Basic usage - Index Construction

In order to perform spectra comparison more efficiently, spectral data should be loaded into a reference library in the form of index.

Step 0: Prepare the library spectra

Suppose you have a lot of spectra and want to build library based on them, you need to format them like this:

import numpy as np
# For each spectral library, it is a list consisting of multiple dictionaries of MS2 spectra.

# For each spectrum, 'precursor_mz' and 'peaks' are necessary.
# 'precursor_mz' should be a float, and 'peaks' should be a 2D np.ndarray like np.ndarray([[m/z, intensity], [m/z, intensity], [m/z, intensity]...], dtype=np.float32).

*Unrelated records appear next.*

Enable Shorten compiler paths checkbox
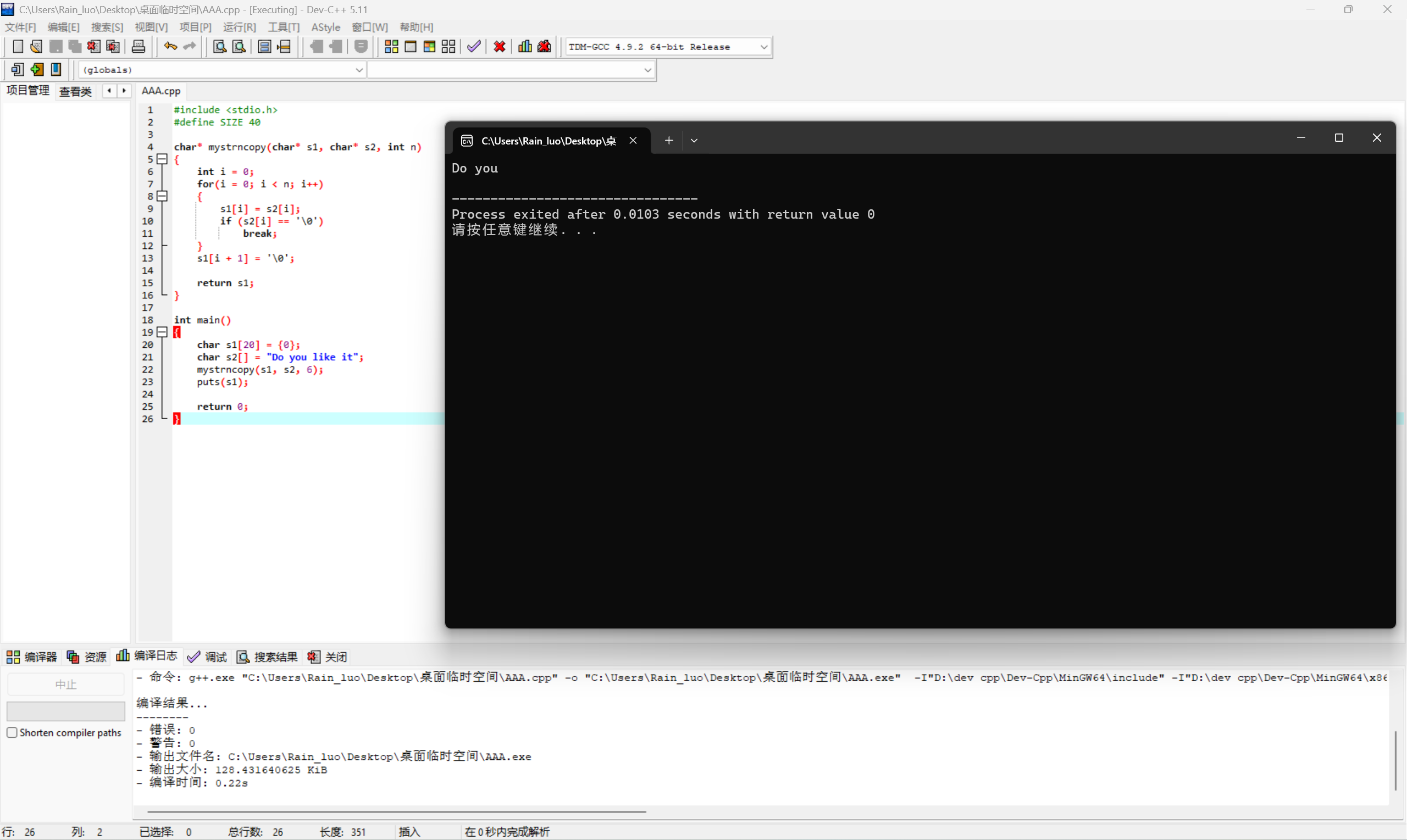Image resolution: width=1407 pixels, height=840 pixels. pyautogui.click(x=12, y=732)
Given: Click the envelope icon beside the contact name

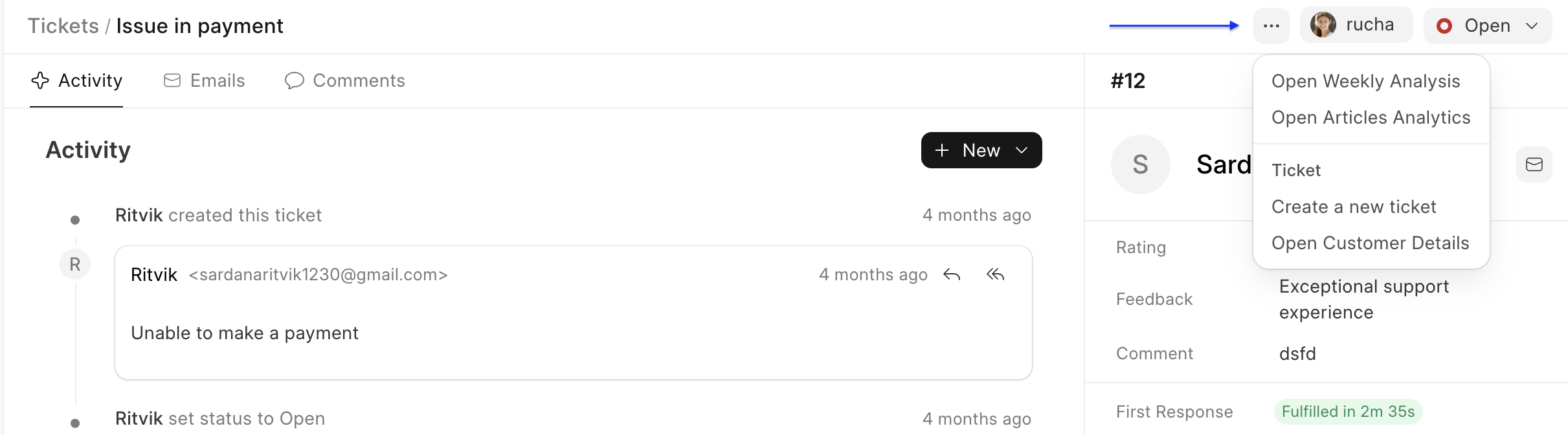Looking at the screenshot, I should click(x=1534, y=164).
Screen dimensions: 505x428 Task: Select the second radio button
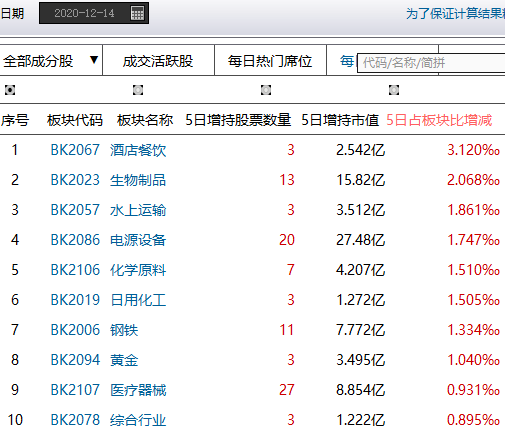(138, 90)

spectra_1_for_library = [{
    "id": "Demo spectrum 1",
    "precursor_mz": 150.0,
    "peaks": np.array([[100.0, 1.0], [101.0, 1.0], [103.0, 1.0]], dtype=np.float32),
}, {
    "id": "Demo spectrum 2",
    "precursor_mz": 200.0,
    "peaks": np.array([[100.0, 1.0], [101.0, 1.0], [102.0, 1.0]], dtype=np.float32),
    "metadata": "ABC"
}, {
    "id": "Demo spectrum 3",
    "precursor_mz": 250.0,
    "peaks": np.array([[200.0, 1.0], [101.0, 1.0], [202.0, 1.0]], dtype=np.float32),
    "XXX": "YYY",
}, {
    "precursor_mz": 350.0,
    "peaks": np.array([[100.0, 1.0], [101.0, 1.0], [302.0, 1.0]], dtype=np.float32),
},
    ]

spectra_2_for_library ... # Similar to spectra_1_for_library
spectra_3_for_library ... # Similar to spectra_1_for_library

The keys precursor_mz and peaks are necessary for this format. Other keys are optional and are considered as metadata of the spectrum, helping the identification.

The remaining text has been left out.